**文字与项目位置数据**:
━━━━━━━━━━━━━━━━━━━━━━━━━━━━━━

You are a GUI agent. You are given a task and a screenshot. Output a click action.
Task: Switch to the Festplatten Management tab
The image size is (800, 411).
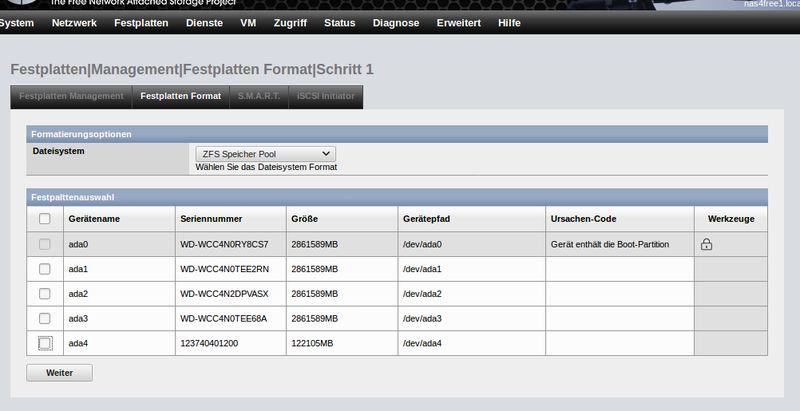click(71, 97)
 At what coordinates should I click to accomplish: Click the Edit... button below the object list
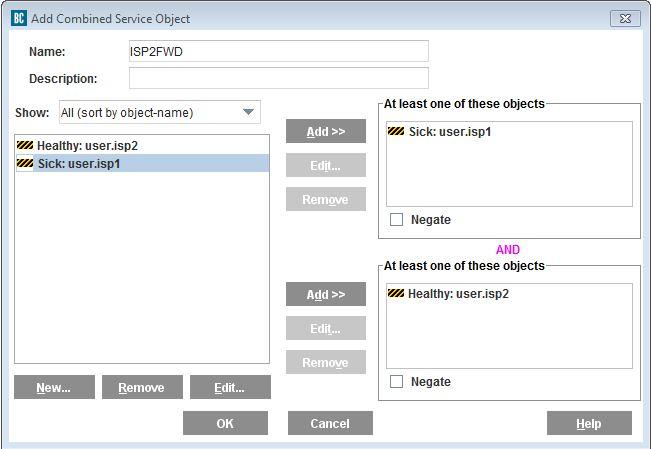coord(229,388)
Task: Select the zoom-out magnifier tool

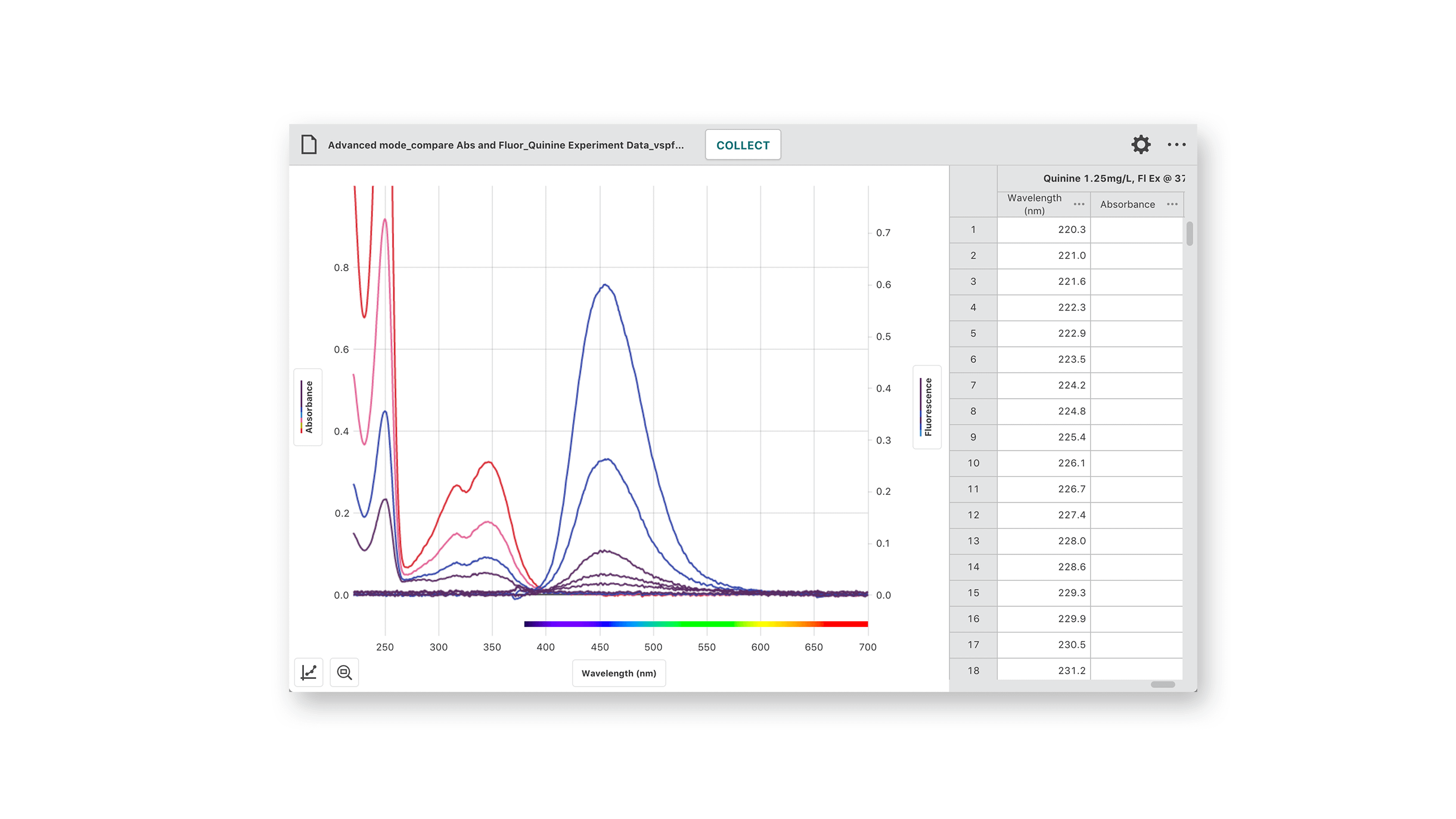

━━━━━━━━━━━━━━━━━━━━━━━━━━━━━━

**任务要求**: 把上面的全部材料一行一行原样再写一遍，一个字也别改，图片不要放进答案里。

**最终答案**:
You are a GUI agent. You are given a task and a screenshot. Output a click action.
Task: Switch to the Festplatten Management tab
The image size is (800, 411).
click(71, 97)
 At what coordinates should I click to accomplish: Click the Edit... button below the object list
coord(229,388)
Task: Select the zoom-out magnifier tool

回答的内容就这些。